Actor Dennis Quaid focused on his recent experience with medication errors at HIMSS. Quaid was the featured keynote speaker, Sunday, April 5. Quaid told his emotional story about the medication errors that almost killed his twin babies at Cedars Sinai Hospital. After his twins were born, they were diagnosed with an infection and their doctor put them in the hospital on IV antibiotics. When changing the IV solution, the nurse in charge gave the twins 10,000 USP of Heparin instead of 10 USP Hep-Loc. A group of nurses the following morning made the same error. Quaid blames the manufacturer on not differentiating the bottles and labels which were almost identical. He also blamed the fact that it got past the pharmacy and nurse double check systems. He says what is needed is a “hospital technological backup” that would protect from human factors that cause errors in the event that human checklists were ignored. Quad and his wife have started the Quaid Foundation to reduce medical error. Since the errors occurred at Cedars, the hospital has adopted bar-coding, special pharmaceutical cabinets and other safety measures. HIMSS has donated $10,000 to their foundation to help facilitate safety measures. Quaid ended his talk by saying the next step for healthcare should be to make all of these system interoperable and that systems must be uses friendly. He stated that we need to make bar-coding, CPOE and electronic record keeping common in hospitals.

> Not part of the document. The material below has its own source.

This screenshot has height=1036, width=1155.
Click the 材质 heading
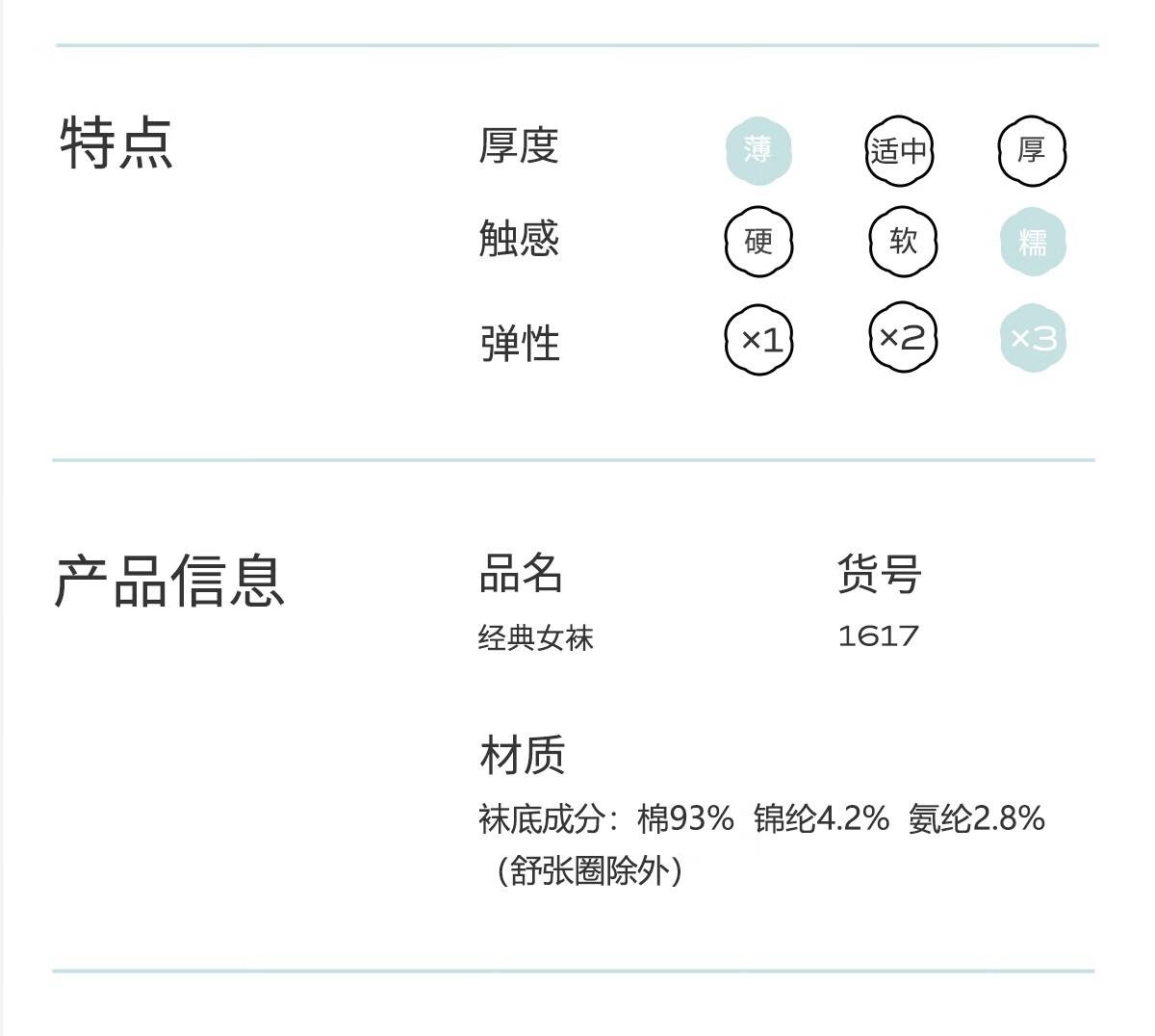coord(523,755)
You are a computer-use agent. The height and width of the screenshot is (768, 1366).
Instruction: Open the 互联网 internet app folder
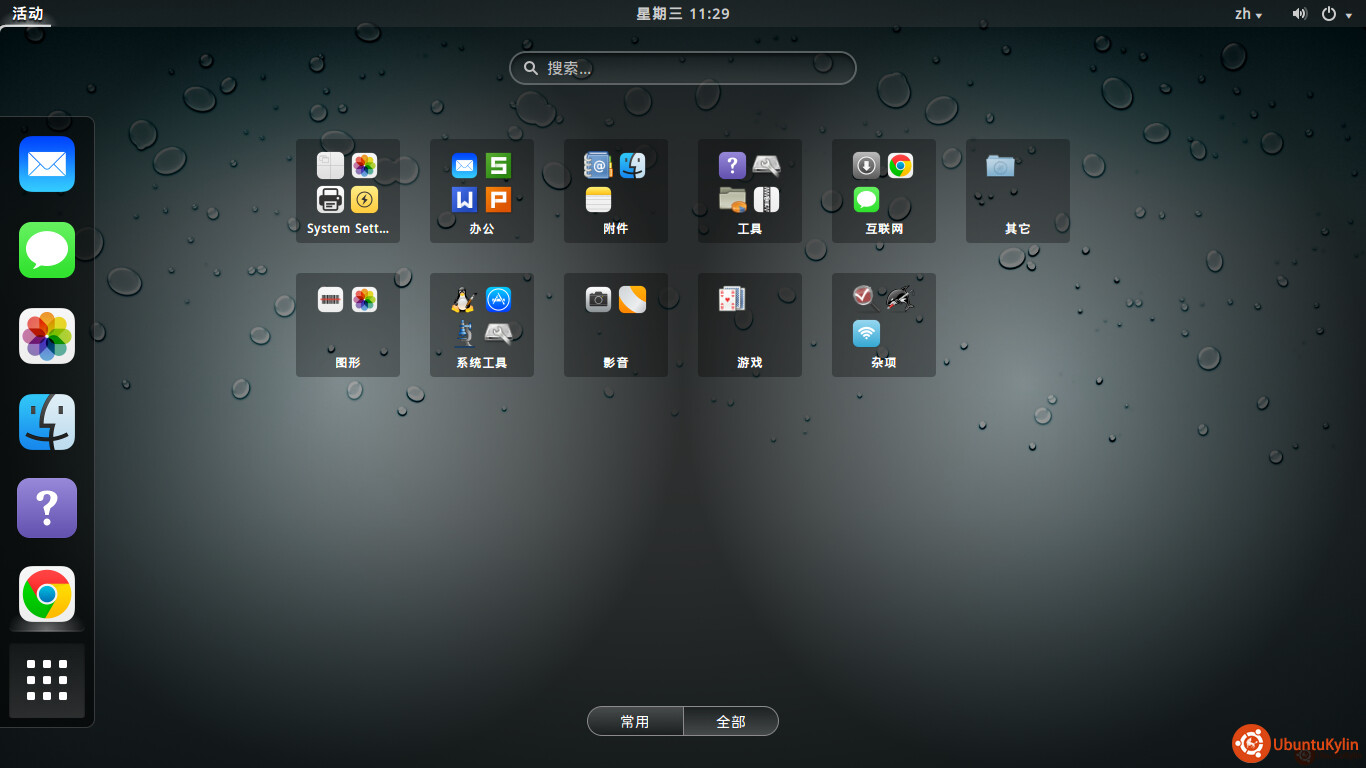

Supply Chain Standards – GS1/HSCSC

AHRMM continues to support GS1 standards for the healthcare supply chain and has representation on all of the workgroups including the Global Location Number (GLN) Work Group, the Global Trade Item Number (GTIN) Work Group, the Global Data Synchronization (GDSN) Work Group, the Traceability Work Group, the Adoption and Implementation Work Group, and the GS1 Healthcare US Leadership Team. The Leadership Team and GLN and GTIN work groups continue to work to ready the industry for adopting universal data standards and eliminating custom account numbers by 2010 (GLN) and custom product numbers by 2012 (GTIN). The plan involves the adoption of the GLN for standardized account/location identification and the GTIN® for standardized product identification by all healthcare providers and suppliers. This industry-wide initiative to adopt GS1 standards for account/location and product identification will help to ensure that the correct products are delivered to correct locations at the correct time – creating a safer, more efficient, and less expensive supply chain. The Adoption and Implementation Work Group are in the final stages of creating a C-Suite collateral piece that presents the benefits of data standards at a high level to assist with the “top down” approach to getting the standards adopted by healthcare providers. In addition, GS1 Healthcare and GS1 Healthcare US worked on joint comments and submitted a response to the FDA’s request for comments on the Draft Guidance for a Standardized Numerical Identification (SNI) / a unique (serialized) identifier for pharmaceuticals.The next GS1 Healthcare US Work Group Forum is scheduled for October, however work groups meet by phone on a weekly basis.